'You do well if you really fulfill the royal law according to the scripture, "You shall love your neighbor as yourself."' - James 2:8

Sunday's first reading (Isaiah 50:5-9a) was a favorite of theologian Carroll Stuhlmueller. He reminded his students, "It gives us the best biblical definition of a disciple of God."

But the first part of Deutero-Isaiah's verse 4 is left out of our liturgical selection: "Yahweh God has given me a well-trained tongue, that I might know how to speak to the weary a word that will rouse them. Morning after morning He opens my ear that I may hear."

Every morning, God's true disciples hit the floor listening, expecting to hear something they never heard yesterday. The prophet believes they're especially to listen for the voice of the "weary:" those who desperately long to be roused by God's Word.

Psychologist and author Eugene Kennedy mentioned that "one of the main tasks of organized religion should be to make this life more bearable for people, to make it a joyful experience."

All in agreement
It's evident that Deutero-Isaiah, who didn't even know about a heaven/hell afterlife, would have agreed with Kennedy - as would the author of James' letter (James 2:1-18).

The writer believes the weary really aren't helped by someone's promise of a future life that will eradicate the problems they're facing in this life. What about doing something now to get rid of some of those problems?

"Faith itself," he writes, "if it does not have works, is dead. Demonstrate your faith to me without works, and I will demonstrate my faith to you from my works."

Sunday's Gospel (Mark 8:27-35) couldn't mesh better with our first two passages. It provides the first of three steps Mark believes are essential to dying with Jesus. (We'll hear the second step next week, but we'll have to wait five more weeks to learn the third.)

The three are found in chapters 8, 9, and 10. Each follows an identical prediction/misunderstanding/clarification pattern: Jesus predicts His passion, death and resurrection; someone says or does something which shows a total misunderstanding about dying with Jesus; and, finally, Jesus clarifies what dying is all about.

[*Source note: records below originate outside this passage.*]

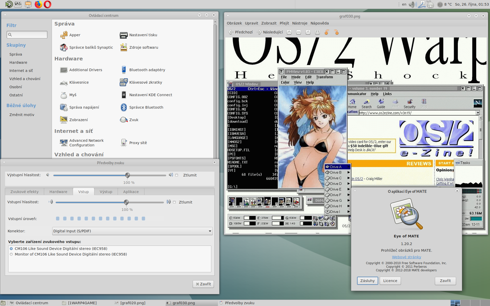Select Monitor of CM106 input device
Image resolution: width=490 pixels, height=306 pixels.
click(x=11, y=254)
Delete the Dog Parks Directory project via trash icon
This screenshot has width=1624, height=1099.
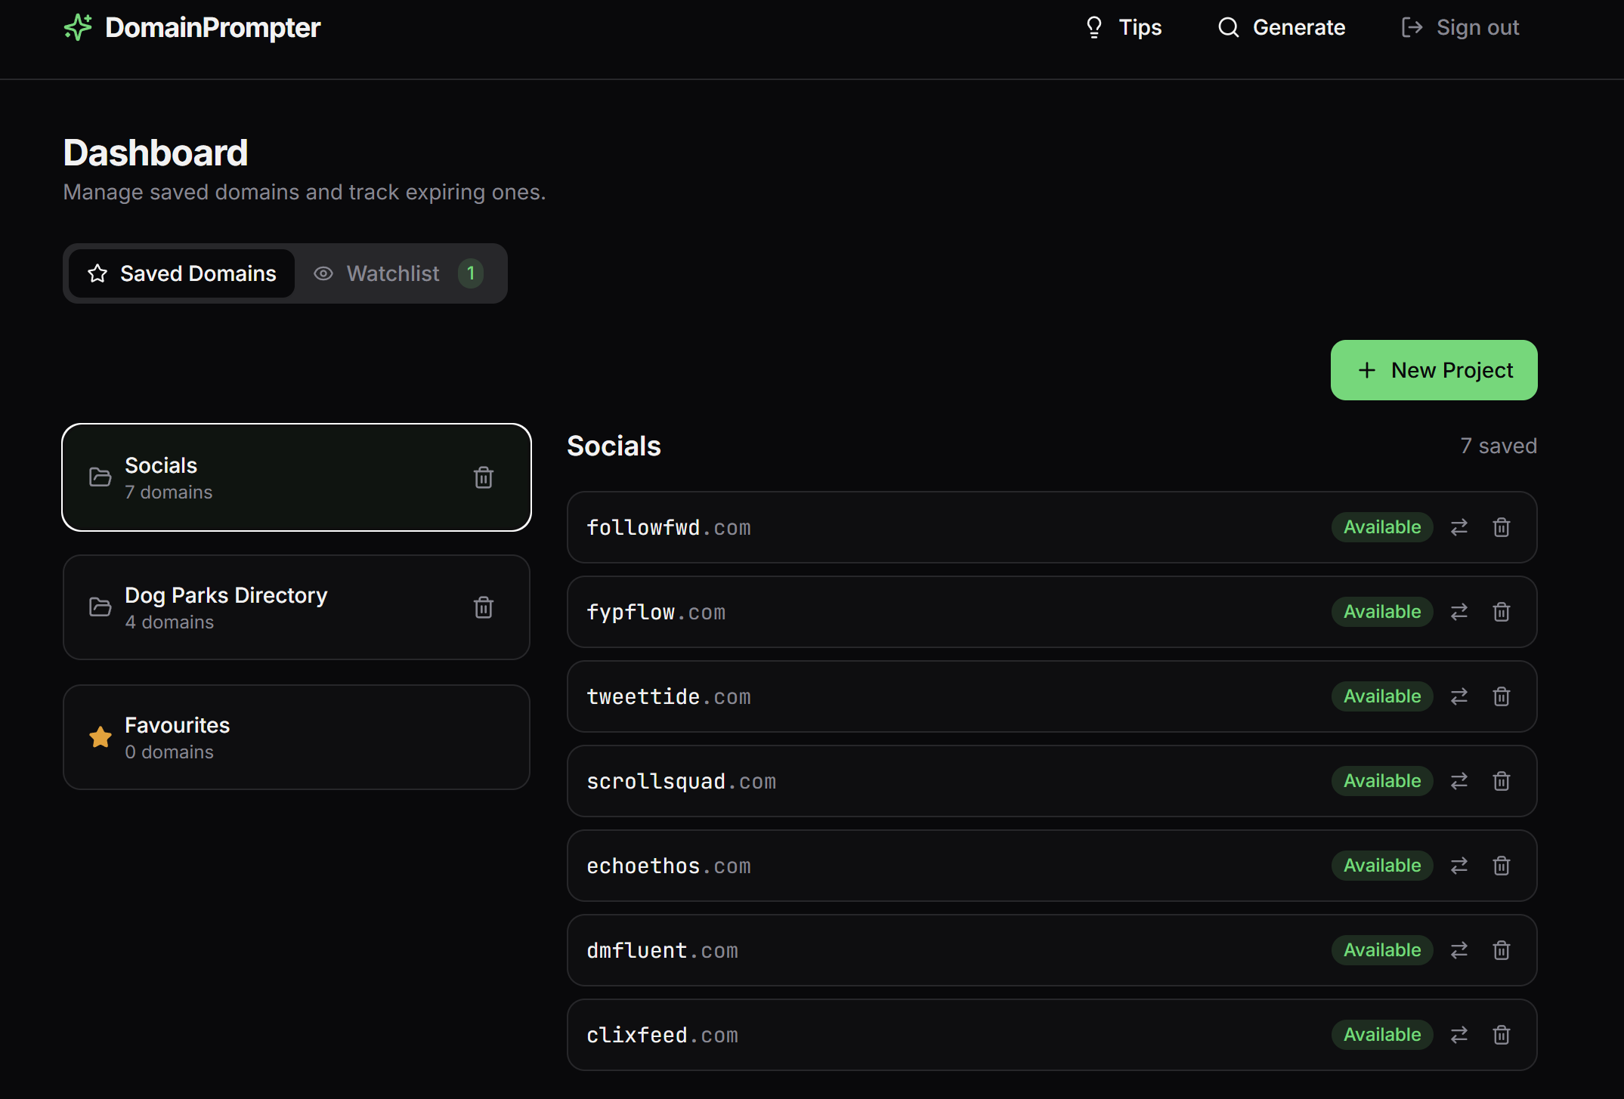(x=484, y=607)
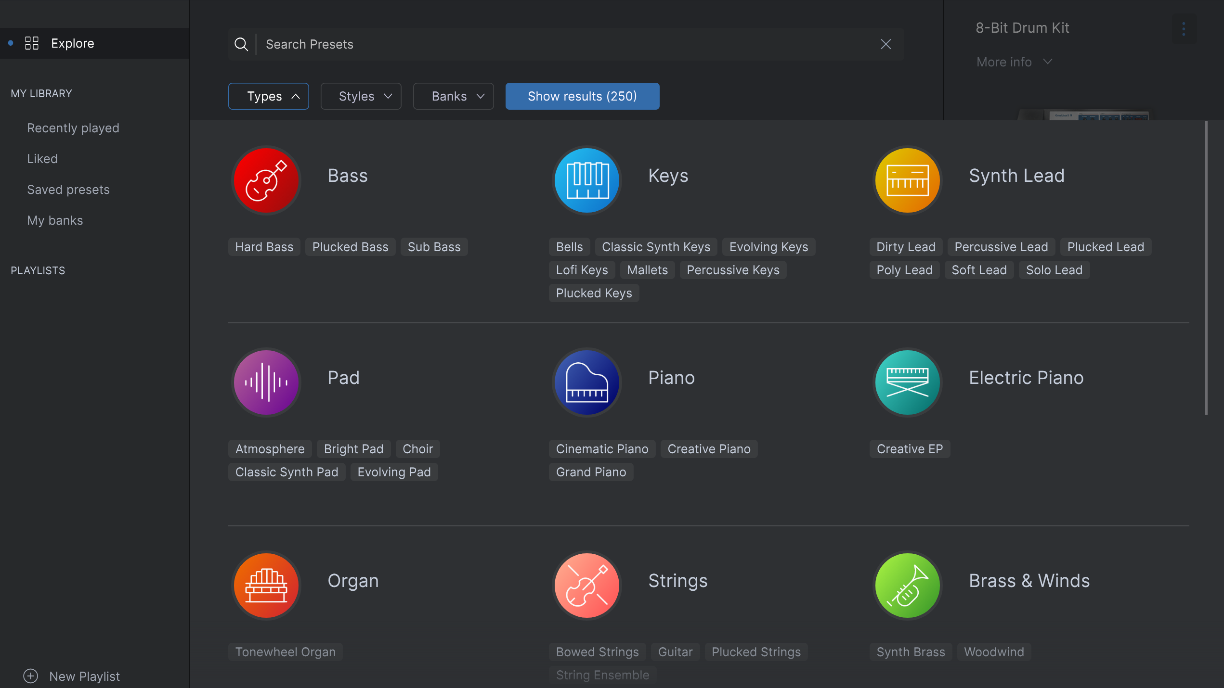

Peter is the first "misunderstander." He "took Jesus aside and began to rebuke Him." Jesus cuts him down: "Get behind me, Satan. You are thinking not as God does, but as human beings do."

Keep two points in mind: "Satan," in Hebrew, originally referred to an obstacle in someone's path, and "disciple" in Greek is literally a "go-behinder." Jesus tells Peter that his plan for a "no-death" Christianity is an obstacle to His ministry. If he's a real disciple, he should position himself behind, not in front of Jesus.

Because it would make no sense for Jesus to encourage someone to carry a cross before His own crucifixion, scholars generally believe Jesus originally told His followers to carry their "tau." It's a "T," the last letter of the Hebrew alphabet. Pious Jews embroidered them on their tunics as an outward sign they were willing to follow Yahweh's will to the extreme, to the tau.

Mark's Jesus basically teaches that the first step in dying with Him is the determination to do whatever God asks of us, no matter the consequences. No doubt, Deutero-Isaiah and the author of James are nodding in agreement.